Written request 1:
Answer these questions using the Iacocca passage, and label each answer with its letter.
(a) How old is Iacocca?
(b) How much in federal government loans did Iacocca's 1979–1980 effort aim to win?
(c) What was the total of the UAW's concessions during the Chrysler ordeal?
Written request 2: Repeat word for word the section of the Iacocca passage that opens with the words containing "He was successful, Chrysler" and closes with "our own problems.".
Written request 3: Summarize the Iacocca passage in two sentences.

So far, Iacocca has remained uncharacteristically mum about the industry’s crisis, shunning media interviews while perhaps awaiting an invitation to impart his wisdom stemming from his experience in winning government loan guarantees 28 years ago when he was CEO of Chrysler Corp.

He was successful, Chrysler survived and thrived and Iacocca became a legend in the process.

Of course, the Detroit Three CEOs, on the verge of a second round of testimony to Congressional subcommittees today, likely would consider Iacocca a distraction. Then there’s the ego thing: We’re big boys; we can solve our own problems.

Still, at 84, Iacocca remains an automotive industry icon 16 years after his retirement. He’s the only auto exec ever to have gone to Washington seeking a government cash infusion. In short, he knows the ropes and how to “sell” the package.

Against formidable odds, Iacocca during 1979 and 1980 led a massive effort to win $1.5 billion in federal government loans. He shifted to a crisis mode and got everyone involved including United Auto Workers members, dealers, suppliers and stockholders to join the campaign.

Iacocca said pay cut made people think “we were in this thing together.”

And he set an example by cutting his multimillion-dollar salary to $1 a year, as the CEOs of each of the Detroit auto makers now say they’re willing to do. In a 2006 Ward’s interview, Iacocca recalled: “It was symbolic, but it began to make people think we were in this thing together.”

During the Chrysler ordeal, everyone was asked to “take a haircut,” and the UAW came through behind the scenes with $2.5 billion in concessions.

“I will go down in history at Chrysler as the guy who didn’t know what the word ‘concession’ meant, and they (the UAW) did,” Iacocca said in the 2006 interview, pointing out that salaried employees also took a less-publicized 10% pay cut. “That got played down because we felt it was better to go down to Washington with hat-in-hand.

“We were really bankrupt; we just didn’t tell anybody.”

During this period, Iacocca also gave up his revered company jet. When Chrysler launched its front-drive compact K-cars in the fall of 1980 in Washington, Iacocca and his entourage had to fly down from Detroit on a Canada-based chartered plane.

Data section:
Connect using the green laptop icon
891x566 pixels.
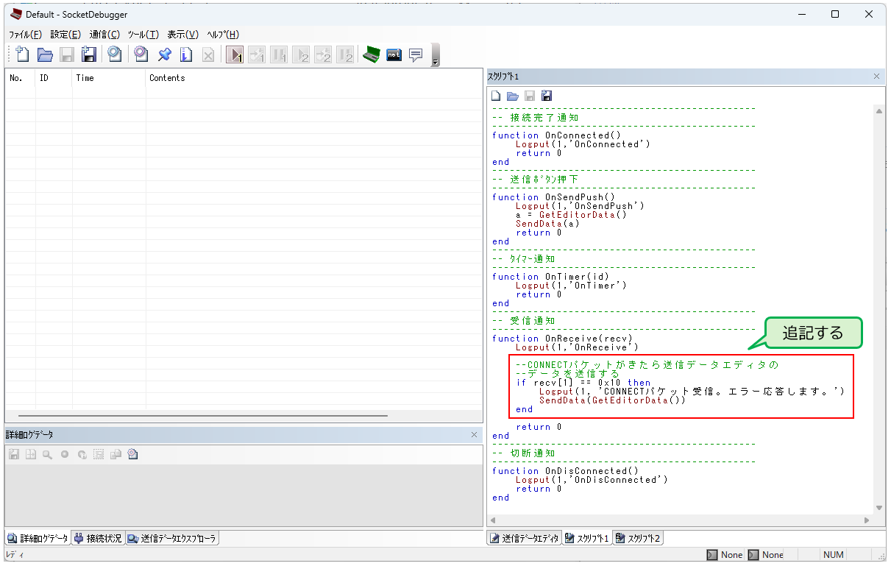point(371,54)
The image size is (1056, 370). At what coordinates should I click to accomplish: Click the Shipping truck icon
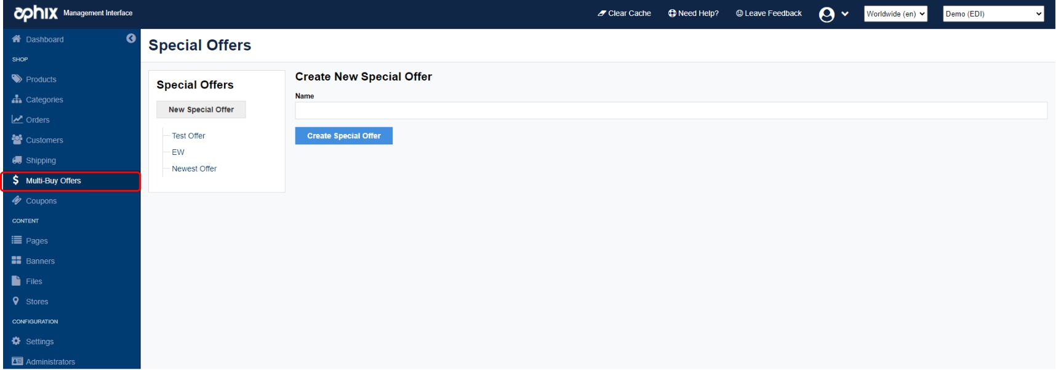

Task solution 1:
(a) 84
(b) $1.5 billion
(c) $2.5 billion

Task solution 2:
He was successful, Chrysler survived and thrived and Iacocca became a legend in the process.

Of course, the Detroit Three CEOs, on the verge of a second round of testimony to Congressional subcommittees today, likely would consider Iacocca a distraction. Then there’s the ego thing: We’re big boys; we can solve our own problems.

Task solution 3: Iacocca has stayed quiet about the current industry crisis, though as Chrysler's CEO he led a successful 1979–1980 effort to win $1.5 billion in federal government loans. During that effort he cut his salary to $1 a year, the UAW made $2.5 billion in concessions, salaried employees took a 10% pay cut, and he gave up his company jet.